The pop artist was inspired to create the Camouflage complete portfolio after his assistant, Jay Shriver, shared with Warhol that he was working on abstract paintings by pushing paint through the mesh of the military cloth. Warhol had Shriver go to the local New York army surplus store near Union Station to buy some camouflage fabric. Once Shriver had returned with the fabric, it was then photographed and the mesh was removed to only reveal the shapes and patterns of the fabric. Changing the originally muted militaristic color scheme to vivid pop colors, Warhol appropriated the everyday pattern into striking abstract pieces of pop art.
Warhol also collaborated with Stephen Sprouse, a notable fashion designer, to create a clothing line that focused on pop art camouflage. Shortly after, Warhol continued his interest in the pattern and created one of his most famous self-portraits, which was layered with a camouflage print.

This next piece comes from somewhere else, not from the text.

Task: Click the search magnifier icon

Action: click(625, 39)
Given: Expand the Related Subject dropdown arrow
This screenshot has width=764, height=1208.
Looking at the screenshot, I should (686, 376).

It was not until after Warhol died that the Camouflage series was printed, so he never got the opportunity to sign his works. However, Warhol’s Camouflage prints — an abstract yet iconic form — are an enduring testament to the artist’s obsession with a shared, mass-produced visual language. The Camouflage complete portfolio consists of eight screenprints that are printed on Lenox Museum Board. Each print is signed and numbered in pencil on verso by the executor of The Estate of Andy Warhol, with a stamped certificate of authenticity. The screenprints included in Warhol’s Camouflage complete portfolio are FS II.406 through FS II.413.